La Plataforma denuncia como todos los principios de sostenibilidad ambiental que la Administración dice defender se traicionan a favor de intereses especulativos. Los proyectos que defienden la construcción del polígono están llenos de palabras grandilocuentes para justificar lo injustificable, con unos informes ambientales totalmente sesgados y tendenciosos.   A los  gestores públicos se les llena la boca con el desarrollo rural, la despoblación, el medio ambiente, la alimentación,…. sin embargo después los hechos van por otro lado.

La contestación social:

El Proyecto carece del más mínimo consenso social.  En un primer momento las personas afectadas y usuarias de la tierra agraria organizaron la Asociación para el Desarrollo Sostenible de Villagodio., que más tarde promovió la Plataforma para el Mantenimiento del Desarrollo Agropecuario de Zamora., que tiene como finalidad la proteger los espacios agrarios de la ciudad, y en concreto el regadío de Villagodio.  Actualmente existe un gran número de asociaciones adheridas: las tres organizaciones agrarias, la cámara agraria provincial, comunidades de regantes,  algunos partidos políticos, muchas ONG y –lo que revela creciente sensibilidad al respecto- muchas asociaciones de consumidores y de vecinos.
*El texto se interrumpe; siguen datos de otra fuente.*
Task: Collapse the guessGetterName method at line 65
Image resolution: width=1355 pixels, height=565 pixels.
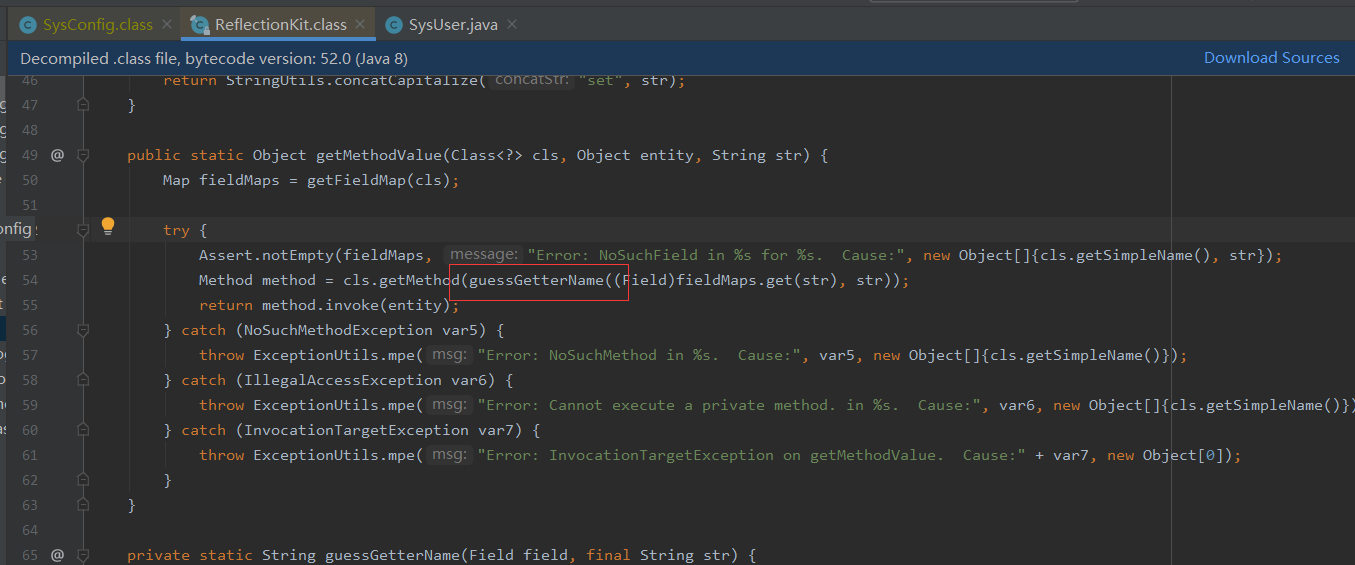Action: [83, 555]
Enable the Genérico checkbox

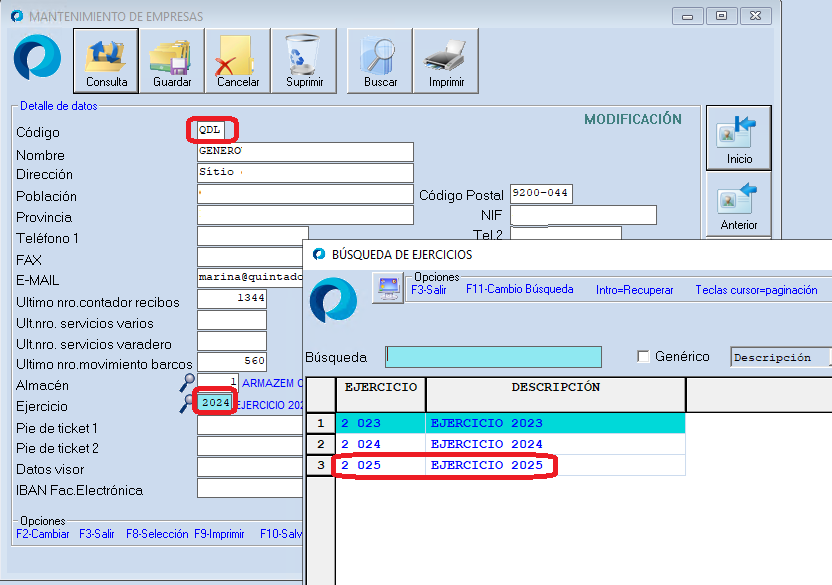[x=644, y=357]
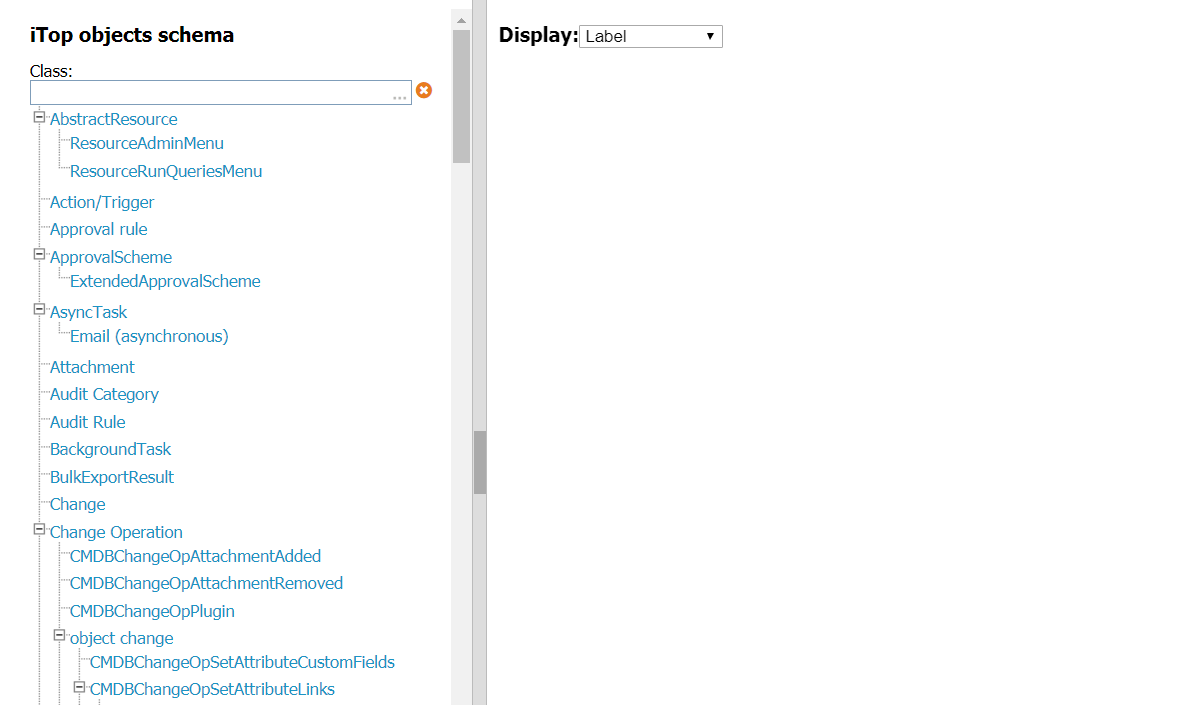Click the left panel scrollbar up arrow
1181x705 pixels.
click(461, 20)
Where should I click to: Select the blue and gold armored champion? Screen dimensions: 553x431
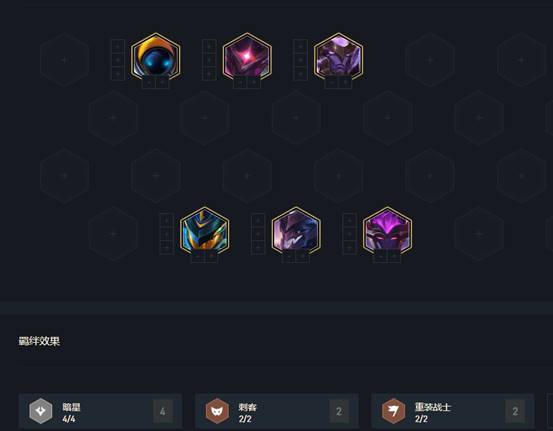[205, 231]
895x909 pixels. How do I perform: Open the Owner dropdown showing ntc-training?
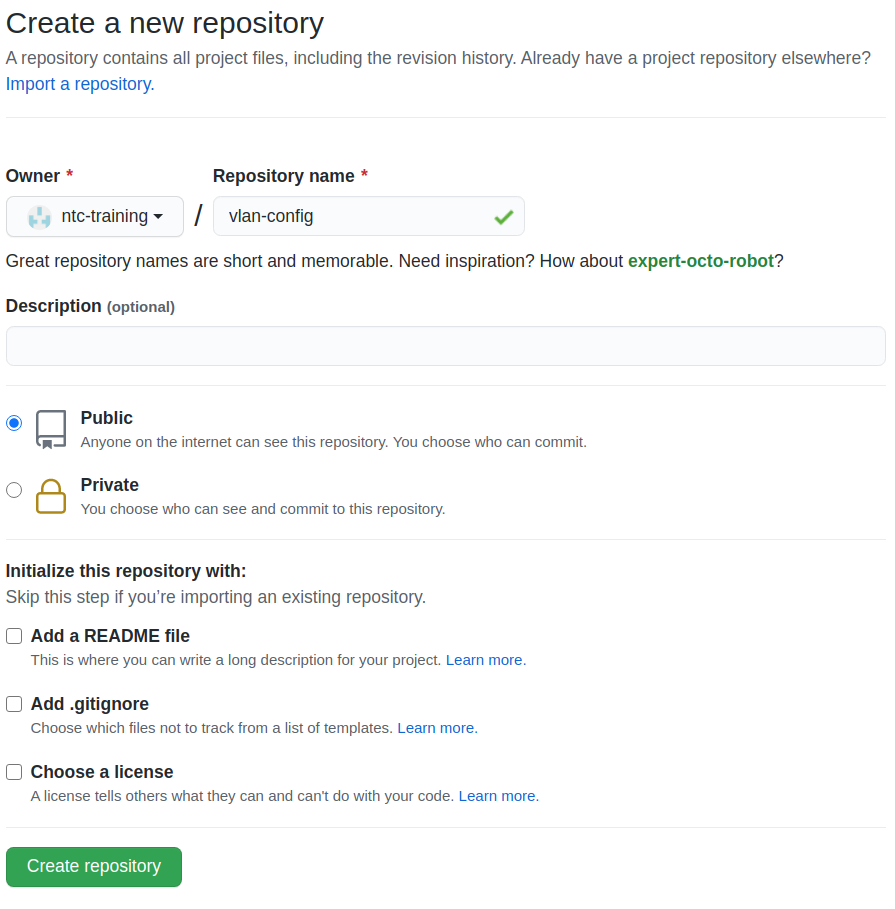(x=95, y=217)
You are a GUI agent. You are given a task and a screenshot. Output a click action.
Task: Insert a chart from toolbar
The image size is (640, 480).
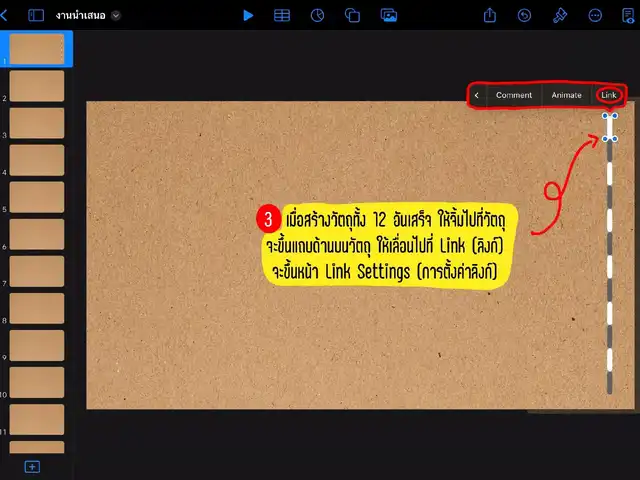click(317, 15)
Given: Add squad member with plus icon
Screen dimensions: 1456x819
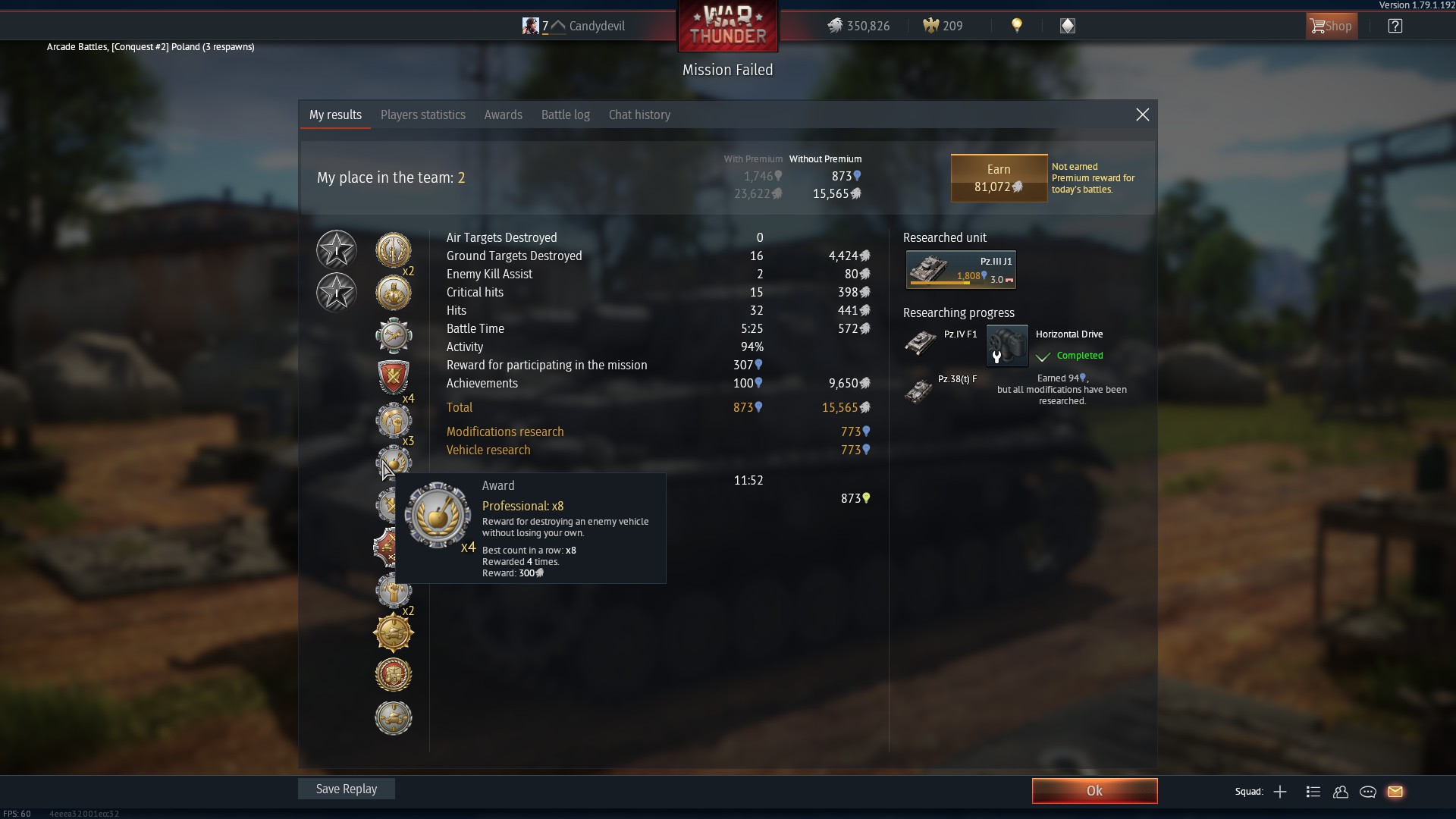Looking at the screenshot, I should click(x=1280, y=792).
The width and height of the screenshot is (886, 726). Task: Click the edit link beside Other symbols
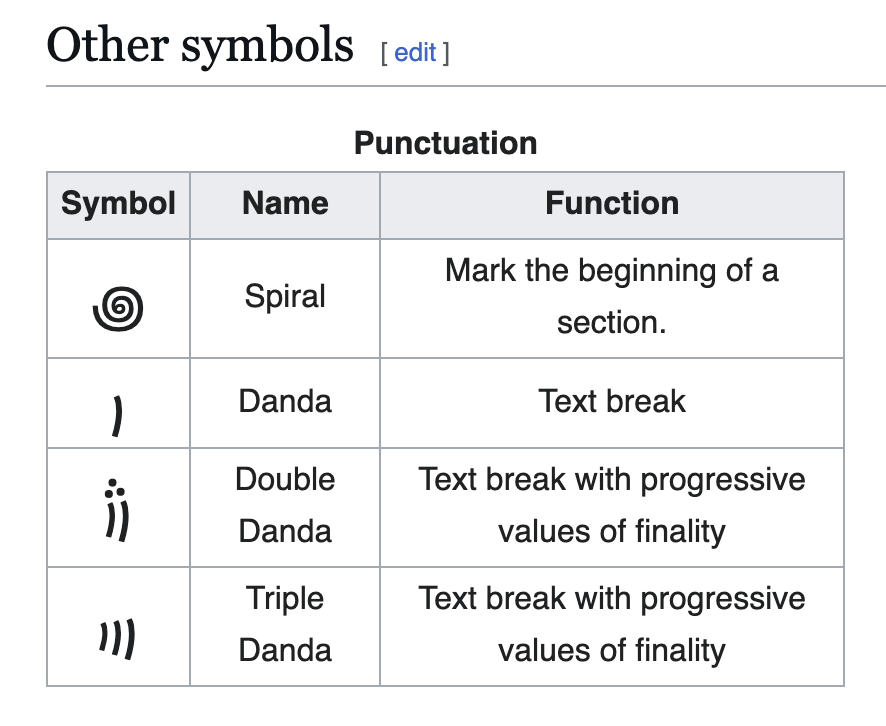click(x=415, y=53)
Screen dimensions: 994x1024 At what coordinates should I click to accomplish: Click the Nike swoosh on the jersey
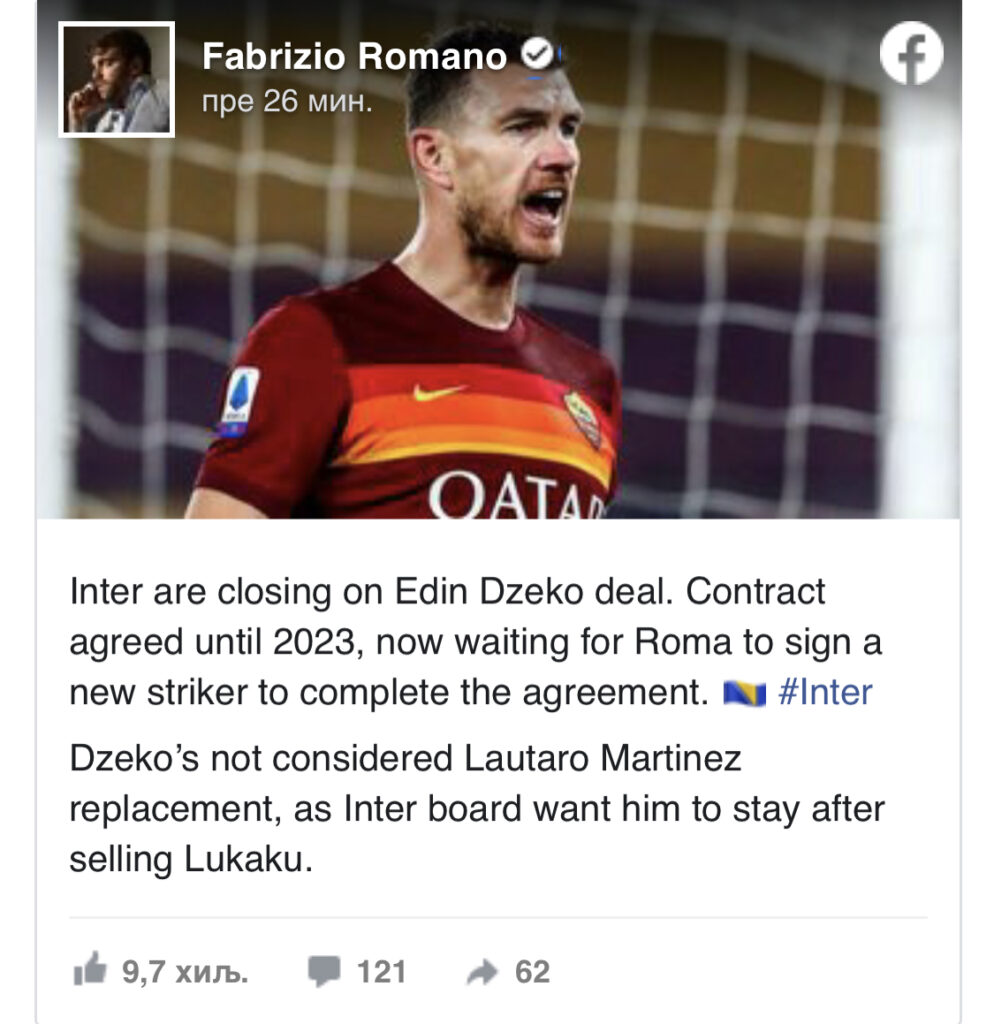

Este apoyo ha sido y es trascendental, porque como todo hecho de exclusión social hacia imprescindible un apoyo ciudadano amplio para que adquiriese cierta notoriedad.

A pesar de que pareciera que hemos anulado nuestros sentidos y hemos des-aprendido a escuchar y mirar la tierra, el ejemplo de lucha en Villagodio, demuestra que hay una fuerte resistencia al urbanismo incontrolado devorador y contaminador del territorio. Eso que llaman, también eufemísticamente, progreso y avance o innovación.